LLM Universe | Hands-on learning of large model application development
📢 This tutorial comes from an open source project > Project address: https://github.com/datawhalechina/llm-universe
Project Introduction
This project is a large model application development tutorial for novice developers. It is designed to be based on Alibaba Cloud server and combined with the personal knowledge base assistant project to complete the key introduction to large model development through one course. The main contents include:
- Introduction to large models, what is a large model, what are the characteristics of a large model, what is LangChain, how to develop an LLM application, a brief introduction for novice developers;
- How to call large model API, this section introduces the various calling methods of well-known large model product APIs at home and abroad, including calling native API, encapsulating it as LangChain LLM, encapsulating it as Fastapi and other calling methods. At the same time, various large model APIs including Baidu Wenxin, iFlytek Spark, Zhipu AI and other large model APIs are encapsulated in a unified form;
- Knowledge base construction, loading and processing of different types of knowledge base documents, and construction of vector database;
- Build RAG application, including connecting LLM to LangChain to build a retrieval question and answer chain, and using Streamlit for application deployment
- Verification iteration, how to implement verification iteration in large model development, and what are the general evaluation methods;
This project mainly includes three parts:
- Introduction to LLM development. The simplified version of the V1 version is designed to help beginners get started with LLM development as quickly and easily as possible. By understanding the general process of LLM development, they can build a simple demo.
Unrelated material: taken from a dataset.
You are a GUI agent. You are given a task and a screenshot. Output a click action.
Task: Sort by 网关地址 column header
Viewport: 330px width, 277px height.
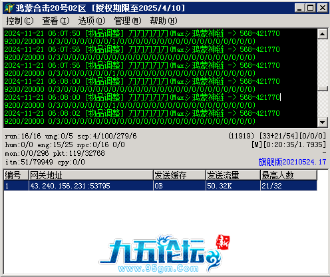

- LLM development skills. LLM develops more advanced techniques, including but not limited to: Prompt Engineering, processing of multiple types of source data, optimized retrieval, recall and fine ranking, Agent framework, etc.
- LLM application examples. Introduce some successful open source cases, and from the perspective of this course, analyze the ideas, core ideas, and implementation frameworks of these application examples to help beginners understand what kind of applications they can develop through LLM.
Project significance
LLM is gradually becoming a new revolutionary force in the information world. It provides developers with new and more powerful application development options through its powerful natural language understanding and natural language generation capabilities. With the explosive opening of LLM API services at home and abroad, how to quickly and conveniently develop applications with stronger capabilities and integrated LLM based on LLM API has begun to become an important skill for developers.
At present, there are many introductions to LLM and scattered LLM development skills courses, but the quality is uneven and not well integrated. Developers need to search a large number of tutorials and read a large amount of content that is not highly relevant and less necessary in order to initially master the necessary skills for large model development. The learning efficiency is low and the learning threshold is high.
This project starts from practice and combines the most common and common personal knowledge base assistant projects to explain in simple terms and gradually disassemble the general process and steps of LLM development. It is designed to help novices without algorithm foundation complete the basic introduction to large model development through one course. At the same time, we will also add advanced RAG development skills and interpretation of some successful LLM application cases to help readers who have completed the first part of the study further master higher-level RAG development skills, and be able to develop their own, fun applications by learning from existing successful projects.
Project Audience
All developers who have basic Python skills and want to master LLM application development skills.
**This project does not require learners to have any basic knowledge of artificial intelligence or algorithms. They only need to master basic Python syntax and basic Python development skills. **
Considering the environment-setup problem, this project provides students with free access to Alibaba Cloud servers. Student readers can receive Alibaba Cloud servers for free and complete this course through Alibaba Cloud servers. This project also provides environment-setup guides for personal computers and non-Alibaba Cloud servers. This project basically has no requirements for local hardware and does not require a GPU environment. Both personal computers and servers can be used for learning.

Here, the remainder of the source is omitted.